→ WHAT NEEDS TO BE DONE: Look through the entries below and count the lines that contain "checkbox". Reply with that number only.

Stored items

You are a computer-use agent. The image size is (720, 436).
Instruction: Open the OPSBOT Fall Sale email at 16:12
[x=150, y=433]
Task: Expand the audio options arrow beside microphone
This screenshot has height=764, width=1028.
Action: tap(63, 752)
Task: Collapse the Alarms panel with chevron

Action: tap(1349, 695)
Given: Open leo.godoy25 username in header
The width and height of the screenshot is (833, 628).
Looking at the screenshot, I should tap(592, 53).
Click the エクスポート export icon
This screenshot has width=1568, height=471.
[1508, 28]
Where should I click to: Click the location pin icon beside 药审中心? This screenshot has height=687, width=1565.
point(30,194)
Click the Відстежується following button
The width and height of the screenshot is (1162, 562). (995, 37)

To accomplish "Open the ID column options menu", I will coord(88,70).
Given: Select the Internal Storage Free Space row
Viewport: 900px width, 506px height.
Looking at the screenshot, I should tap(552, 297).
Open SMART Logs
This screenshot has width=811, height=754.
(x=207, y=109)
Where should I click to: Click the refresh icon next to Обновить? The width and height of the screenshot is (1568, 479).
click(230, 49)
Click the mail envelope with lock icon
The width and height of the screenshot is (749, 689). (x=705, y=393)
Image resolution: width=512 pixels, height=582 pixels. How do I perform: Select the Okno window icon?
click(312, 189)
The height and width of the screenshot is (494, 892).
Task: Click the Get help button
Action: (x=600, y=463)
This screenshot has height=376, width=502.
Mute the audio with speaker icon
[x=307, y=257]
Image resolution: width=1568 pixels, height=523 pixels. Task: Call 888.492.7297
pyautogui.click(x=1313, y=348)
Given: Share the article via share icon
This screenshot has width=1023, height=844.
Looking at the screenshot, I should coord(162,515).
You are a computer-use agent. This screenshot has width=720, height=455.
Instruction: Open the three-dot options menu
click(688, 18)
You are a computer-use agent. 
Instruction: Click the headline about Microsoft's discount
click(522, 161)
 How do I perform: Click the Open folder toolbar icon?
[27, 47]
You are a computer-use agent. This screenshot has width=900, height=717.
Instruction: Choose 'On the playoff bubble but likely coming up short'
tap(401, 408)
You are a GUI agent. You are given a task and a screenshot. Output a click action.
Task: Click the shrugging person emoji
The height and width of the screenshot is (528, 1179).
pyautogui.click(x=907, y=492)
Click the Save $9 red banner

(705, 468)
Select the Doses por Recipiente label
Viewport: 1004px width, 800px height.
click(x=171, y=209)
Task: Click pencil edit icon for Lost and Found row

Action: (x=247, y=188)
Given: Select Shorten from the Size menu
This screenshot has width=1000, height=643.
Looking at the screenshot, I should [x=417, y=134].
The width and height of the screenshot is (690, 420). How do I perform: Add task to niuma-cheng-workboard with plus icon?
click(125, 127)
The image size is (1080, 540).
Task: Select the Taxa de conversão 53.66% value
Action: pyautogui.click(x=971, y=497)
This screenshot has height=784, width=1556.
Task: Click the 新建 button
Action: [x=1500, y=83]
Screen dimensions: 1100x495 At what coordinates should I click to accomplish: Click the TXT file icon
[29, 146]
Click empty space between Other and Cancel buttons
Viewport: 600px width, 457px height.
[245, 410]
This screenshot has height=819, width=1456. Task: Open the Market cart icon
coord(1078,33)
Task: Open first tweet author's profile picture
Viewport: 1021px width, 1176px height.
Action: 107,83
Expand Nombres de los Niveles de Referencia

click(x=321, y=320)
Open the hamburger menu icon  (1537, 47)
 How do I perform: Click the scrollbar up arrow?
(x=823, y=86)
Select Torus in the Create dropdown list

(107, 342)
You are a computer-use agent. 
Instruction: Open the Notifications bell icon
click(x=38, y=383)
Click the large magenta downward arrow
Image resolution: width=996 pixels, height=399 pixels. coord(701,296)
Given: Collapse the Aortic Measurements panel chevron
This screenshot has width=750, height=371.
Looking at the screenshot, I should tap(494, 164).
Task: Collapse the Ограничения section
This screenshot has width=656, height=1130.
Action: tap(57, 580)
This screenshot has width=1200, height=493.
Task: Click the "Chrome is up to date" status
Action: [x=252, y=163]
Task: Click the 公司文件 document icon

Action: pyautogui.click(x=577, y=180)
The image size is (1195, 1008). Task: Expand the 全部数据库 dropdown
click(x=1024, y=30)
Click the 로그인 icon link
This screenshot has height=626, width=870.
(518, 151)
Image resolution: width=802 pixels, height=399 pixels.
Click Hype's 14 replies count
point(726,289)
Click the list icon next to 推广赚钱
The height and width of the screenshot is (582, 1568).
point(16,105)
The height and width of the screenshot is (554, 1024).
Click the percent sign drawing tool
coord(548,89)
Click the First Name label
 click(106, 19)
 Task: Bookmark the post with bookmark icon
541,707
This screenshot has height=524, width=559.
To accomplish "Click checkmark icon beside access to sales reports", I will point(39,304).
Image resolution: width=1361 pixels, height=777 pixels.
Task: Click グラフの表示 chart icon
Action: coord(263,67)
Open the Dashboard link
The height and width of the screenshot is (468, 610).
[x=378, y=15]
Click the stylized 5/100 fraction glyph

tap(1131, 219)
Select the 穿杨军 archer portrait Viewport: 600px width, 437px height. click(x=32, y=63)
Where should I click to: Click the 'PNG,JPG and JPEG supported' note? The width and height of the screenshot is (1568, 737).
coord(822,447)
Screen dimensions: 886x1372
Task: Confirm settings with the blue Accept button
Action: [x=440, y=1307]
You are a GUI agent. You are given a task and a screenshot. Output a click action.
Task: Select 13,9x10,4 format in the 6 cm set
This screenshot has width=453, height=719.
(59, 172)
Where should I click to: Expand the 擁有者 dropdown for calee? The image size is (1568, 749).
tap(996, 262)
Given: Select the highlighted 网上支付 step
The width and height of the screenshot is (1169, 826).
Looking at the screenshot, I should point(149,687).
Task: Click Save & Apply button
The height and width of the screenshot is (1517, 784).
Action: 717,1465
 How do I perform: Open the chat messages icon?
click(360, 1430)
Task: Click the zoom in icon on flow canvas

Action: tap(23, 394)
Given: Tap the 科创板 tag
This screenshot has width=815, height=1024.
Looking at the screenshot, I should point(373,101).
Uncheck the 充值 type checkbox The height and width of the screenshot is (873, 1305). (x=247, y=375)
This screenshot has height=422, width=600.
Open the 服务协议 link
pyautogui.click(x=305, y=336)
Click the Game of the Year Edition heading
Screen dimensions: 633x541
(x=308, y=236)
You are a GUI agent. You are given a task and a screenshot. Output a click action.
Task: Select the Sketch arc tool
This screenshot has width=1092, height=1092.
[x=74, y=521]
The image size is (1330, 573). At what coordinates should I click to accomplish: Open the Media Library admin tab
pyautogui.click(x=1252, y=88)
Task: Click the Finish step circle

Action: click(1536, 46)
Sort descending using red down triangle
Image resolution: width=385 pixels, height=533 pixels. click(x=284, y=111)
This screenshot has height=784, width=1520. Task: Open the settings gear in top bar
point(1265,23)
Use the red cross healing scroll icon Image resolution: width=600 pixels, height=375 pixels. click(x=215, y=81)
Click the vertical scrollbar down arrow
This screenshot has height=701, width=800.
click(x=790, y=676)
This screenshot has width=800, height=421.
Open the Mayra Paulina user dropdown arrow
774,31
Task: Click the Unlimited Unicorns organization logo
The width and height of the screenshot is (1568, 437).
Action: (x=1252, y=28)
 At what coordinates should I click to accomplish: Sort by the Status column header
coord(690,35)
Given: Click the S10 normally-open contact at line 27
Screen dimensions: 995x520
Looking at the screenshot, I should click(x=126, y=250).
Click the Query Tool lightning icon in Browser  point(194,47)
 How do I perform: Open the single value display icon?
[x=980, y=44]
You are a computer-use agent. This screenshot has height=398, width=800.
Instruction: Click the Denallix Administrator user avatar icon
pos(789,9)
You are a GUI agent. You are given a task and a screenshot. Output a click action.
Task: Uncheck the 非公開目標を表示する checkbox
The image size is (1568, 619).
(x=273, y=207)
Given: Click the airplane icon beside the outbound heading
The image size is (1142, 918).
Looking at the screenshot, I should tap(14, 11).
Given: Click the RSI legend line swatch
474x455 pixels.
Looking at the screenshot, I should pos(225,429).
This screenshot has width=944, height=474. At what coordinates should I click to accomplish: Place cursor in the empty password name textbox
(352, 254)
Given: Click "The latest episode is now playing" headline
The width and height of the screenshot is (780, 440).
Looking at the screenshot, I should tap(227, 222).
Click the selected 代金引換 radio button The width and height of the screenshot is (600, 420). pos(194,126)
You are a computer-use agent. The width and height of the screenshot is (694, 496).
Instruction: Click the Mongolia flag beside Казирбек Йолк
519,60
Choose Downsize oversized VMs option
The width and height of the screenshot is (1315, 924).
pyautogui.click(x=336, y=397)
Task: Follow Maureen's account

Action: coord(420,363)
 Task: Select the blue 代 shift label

→ FINISHED TASK: 2